Now, wait, I can hear the screaming now, but my printing is slow, my spreadsheets take 20 seconds to load, my word processing documents only page on screen as fast as I can press page-down! What are you smoking!? Yes, this is true, but in computer terms, the speed of your spreadsheet load is one thing, but what are the processor, the memory, etc. doing while the disk is reading data? Mostly waiting, what is your system doing while it is waiting for you to press page-down? Waiting. In computer terms, humans are so slow, it would be no surprise if a computer said one day, “Hey, organic life form! Are you asleep or what?”
So, to answer the original question…What is virtualization and can it really work for us? The short answer is…Yes. The long answer is… it is a matter of degree, how well it will work. If all your computing systems are scaled quite well, which is most often not the case, virtualization should always provide some significant gains, which means even more bang for the buck for the typical computing infrastructure. If you use what you have better, you upgrade or replace equipment less often, which establishes total cost of ownership reduction by cost avoidance!
One last point, before everyone goes out and virtualizes everything!

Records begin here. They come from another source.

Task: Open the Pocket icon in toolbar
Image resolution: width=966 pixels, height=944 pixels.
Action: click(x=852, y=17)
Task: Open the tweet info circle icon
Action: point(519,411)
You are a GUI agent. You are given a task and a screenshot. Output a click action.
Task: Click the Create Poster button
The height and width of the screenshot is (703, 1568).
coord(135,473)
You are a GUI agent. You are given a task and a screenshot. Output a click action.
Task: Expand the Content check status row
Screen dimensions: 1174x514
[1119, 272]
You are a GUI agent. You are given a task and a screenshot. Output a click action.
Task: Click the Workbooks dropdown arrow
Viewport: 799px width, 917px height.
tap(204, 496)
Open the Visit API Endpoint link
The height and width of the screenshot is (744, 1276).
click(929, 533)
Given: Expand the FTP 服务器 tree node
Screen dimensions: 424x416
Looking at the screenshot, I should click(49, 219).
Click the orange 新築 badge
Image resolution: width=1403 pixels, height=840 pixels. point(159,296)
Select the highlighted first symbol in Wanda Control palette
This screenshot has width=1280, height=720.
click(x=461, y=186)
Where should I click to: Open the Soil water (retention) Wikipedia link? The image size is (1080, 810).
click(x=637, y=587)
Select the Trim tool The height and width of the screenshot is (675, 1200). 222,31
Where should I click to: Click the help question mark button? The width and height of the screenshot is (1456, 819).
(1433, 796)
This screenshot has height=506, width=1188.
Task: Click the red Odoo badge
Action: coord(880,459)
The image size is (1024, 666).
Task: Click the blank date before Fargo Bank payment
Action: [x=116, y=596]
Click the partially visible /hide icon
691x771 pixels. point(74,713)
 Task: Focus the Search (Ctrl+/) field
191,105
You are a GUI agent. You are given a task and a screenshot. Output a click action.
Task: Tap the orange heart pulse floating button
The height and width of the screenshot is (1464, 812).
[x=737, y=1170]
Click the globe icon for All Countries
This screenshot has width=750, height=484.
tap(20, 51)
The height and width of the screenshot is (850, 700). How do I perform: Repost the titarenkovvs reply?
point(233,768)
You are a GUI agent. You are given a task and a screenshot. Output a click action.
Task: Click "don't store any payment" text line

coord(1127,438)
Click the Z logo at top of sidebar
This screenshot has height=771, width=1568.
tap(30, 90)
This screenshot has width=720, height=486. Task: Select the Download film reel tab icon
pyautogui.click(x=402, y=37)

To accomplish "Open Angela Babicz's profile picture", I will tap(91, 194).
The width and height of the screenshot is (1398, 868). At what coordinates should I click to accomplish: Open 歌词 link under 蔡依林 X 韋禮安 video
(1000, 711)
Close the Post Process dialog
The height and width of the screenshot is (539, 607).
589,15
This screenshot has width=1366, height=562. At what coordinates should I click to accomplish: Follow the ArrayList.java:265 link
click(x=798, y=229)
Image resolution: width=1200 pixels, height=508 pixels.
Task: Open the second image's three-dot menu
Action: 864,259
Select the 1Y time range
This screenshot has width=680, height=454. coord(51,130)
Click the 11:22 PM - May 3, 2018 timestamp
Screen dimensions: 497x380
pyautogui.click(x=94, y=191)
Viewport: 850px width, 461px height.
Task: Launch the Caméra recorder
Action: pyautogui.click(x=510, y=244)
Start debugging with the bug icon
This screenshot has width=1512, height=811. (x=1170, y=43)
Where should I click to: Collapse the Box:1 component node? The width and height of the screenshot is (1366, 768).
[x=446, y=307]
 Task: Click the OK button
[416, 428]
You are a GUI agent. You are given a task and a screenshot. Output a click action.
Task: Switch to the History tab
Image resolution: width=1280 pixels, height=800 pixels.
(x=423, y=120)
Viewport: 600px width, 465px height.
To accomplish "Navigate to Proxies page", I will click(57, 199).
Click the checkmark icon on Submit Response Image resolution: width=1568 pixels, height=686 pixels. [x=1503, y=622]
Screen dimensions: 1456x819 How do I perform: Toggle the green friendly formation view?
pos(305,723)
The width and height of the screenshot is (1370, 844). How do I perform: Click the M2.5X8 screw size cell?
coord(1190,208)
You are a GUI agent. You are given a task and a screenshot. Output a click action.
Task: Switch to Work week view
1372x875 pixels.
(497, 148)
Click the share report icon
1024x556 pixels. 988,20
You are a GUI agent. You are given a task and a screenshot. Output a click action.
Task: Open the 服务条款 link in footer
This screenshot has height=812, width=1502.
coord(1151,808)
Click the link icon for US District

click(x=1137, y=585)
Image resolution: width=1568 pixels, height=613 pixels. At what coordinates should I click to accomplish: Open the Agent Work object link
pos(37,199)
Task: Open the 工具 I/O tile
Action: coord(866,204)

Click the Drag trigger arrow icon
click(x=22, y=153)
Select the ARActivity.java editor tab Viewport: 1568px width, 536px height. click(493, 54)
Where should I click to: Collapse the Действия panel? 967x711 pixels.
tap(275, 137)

Remember, you really are stealing from Peter to give to Paul, in a computing sense. Meaning, that using these previous under utilized resources does have a real and if mishandled, impact on your over all computing performance, so realize that virtualization, although wonderful, must be planned for well, executed very well, and monitored better than you will ever expect. Virtualization requires that your computing infrastructure is well designed, provisioned, maintained, and most important, completely understood in reference to time and space utilization. This is not small endeavor, nor for the amateur. The virtualization learning curve is a steep slope, often just as much art as science. Virtualization mismanaged? You will find yourself in a hole that is both expensive and hard to escape from. No one wants to go from cost avoidance, to cost incurrence!
There are thousands of guides to virtualization, get Google with it, and you will see the scale and scope. But none of case studies will fit your needs out of the box, yes, best practices help, and approaches to avoiding potential pitfalls will be discussed in due course, later in this BLOG, but how you actually implement virtualization will be specific to your needs, expectations and goals. After all, Peter finds out you are stealing for Paul faster than you ever expect! Badda Bing! Badda Boom!
Entry Filed under: A Proper Virtual World, Virtual System Management
1 Comment Add your own
1. Robert Barnes | July 16th, 2007 at 6:51 pm
Please do not forget that virtualization has been in the main frame (IBM) environment for a long time - probably back to the 1960s or earlier. Virtualization is not a new concept except to the micro-computer environment. In the late 1960s, I remember at Wells Fargo in its main frame we use to give high priority to its online system which was I/O intensive over a computer bound analysis system which analyzed specific bank data for information. The I/O for the online system took precedence over the compute requirements for the analysis system. As a result the online system had access to the resources that it need to provide the branches with the results of the query.